Air Liquide has committed to accelerating the development and manufacturing of new advanced materials in Asia with a $200m investment designed to support next generation electronics applications.
The investment will go towards the construction of two large modular production sites in Taiwan and Korea. To be built near ‘strategic customers’, the facilities aim to boost innovation through close collaboration and speed to solution.
Through its affiliate company Air Liquide Advanced Materials, the company has focused on supporting manufacturing of advanced technology nodes that enable applications in artificial intelligence (AI), automotive, cloud computing and other semiconductor technologies.
“We are pleased to further develop our collaboration with key semiconductor leaders, with whom we have been partners for more than 20 years,” said Michael J. Graff, Executive Vice President, Air Liquide Group.

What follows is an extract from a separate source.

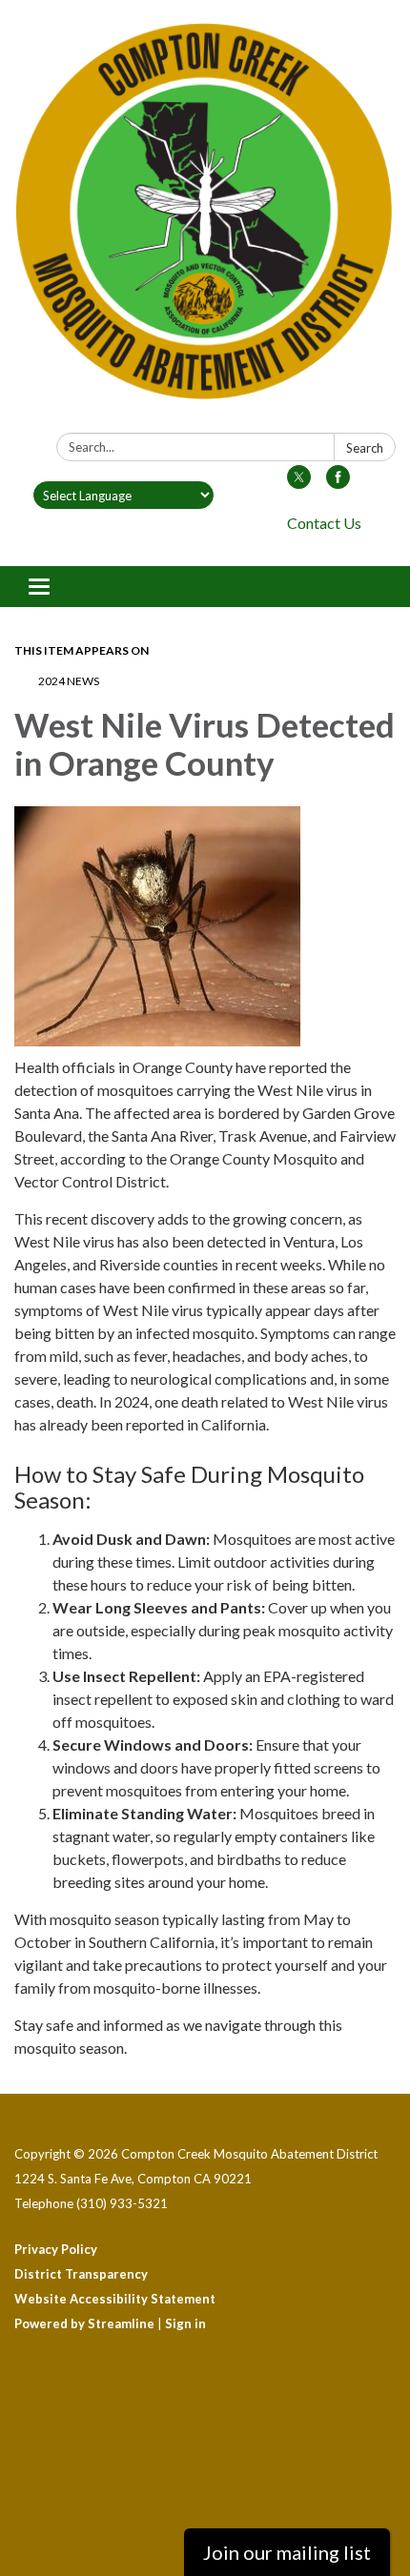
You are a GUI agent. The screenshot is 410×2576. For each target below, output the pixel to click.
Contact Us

“This investment also testifies of the confidence our electronics customers have in the long-term market trend, and in Air Liquide’s capacity to provide innovative and tailor-made solutions in a cost effective and sustainable manner.”
Equipped with ten Advanced Materials centres around the world, Air Liquide Advanced Materials uses its enScribe product line of etch materials to drive sustainability by reducing the overall environmental footprint of semiconductor manufacturing process.
Integral to everything from processors found inside smartphones or computers to memory chips and image sensors, semiconductor chips or integrated circuits are spreading to new areas.
An example is the automotive industry, where integrated circuits are replacing mechanical or fluidic systems for acceleration and braking control and enabling smart anti-collision systems.
In addition to supplying high-purity carrier gases for the production of semiconductors, Air Liquide provides specialty and advanced electronics materials (precursor molecules) to produce the chips.
Through its Electronics business line, Air Liquide generated $2.5bn in revenue in 2022 across three key markets: semiconductors, photovoltaics and flat panel displays.
“Buoyed by the digital revolution, Electronics remains a dynamic growth driver which will contribute to Air Liquide’s strategic plan ADVANCE,” added Graff.
Semiconductor manufacturing in APAC
Taiwan, South Korea, Japan and mainland China accounted for 72% of global semiconductor production in 2020, with locations such as the US and Japan focused on the more profitable design segment, according to S&P Global.
US legislation such as the CHIPs Act, which aims to boost domestic and regional semiconductors manufacturing, threatened to rebalance global semiconductors manufacturing away from APAC economies.
An announcement last December by Taiwan Semiconducting Manufacturing Co. (TSMC) revealed that the company would triple investment in manufacturing capacity in the US, signalling the changing geographic dynamics in the sector.
The landscape could be set to shift once again with the emergence of new policies favouring economic nationalism and/or supply chain security in Japan, South Korea and India which encourage local manufacturing development, in turn reducing reliance on supply from Taiwan.
“In the three- to five-year outlook, policy factors are likely fundamentally to alter the sector landscape, with increased investment and new business opportunities outside APAC for semiconductor manufacturing and greater competition within the region,” stated S&P Global.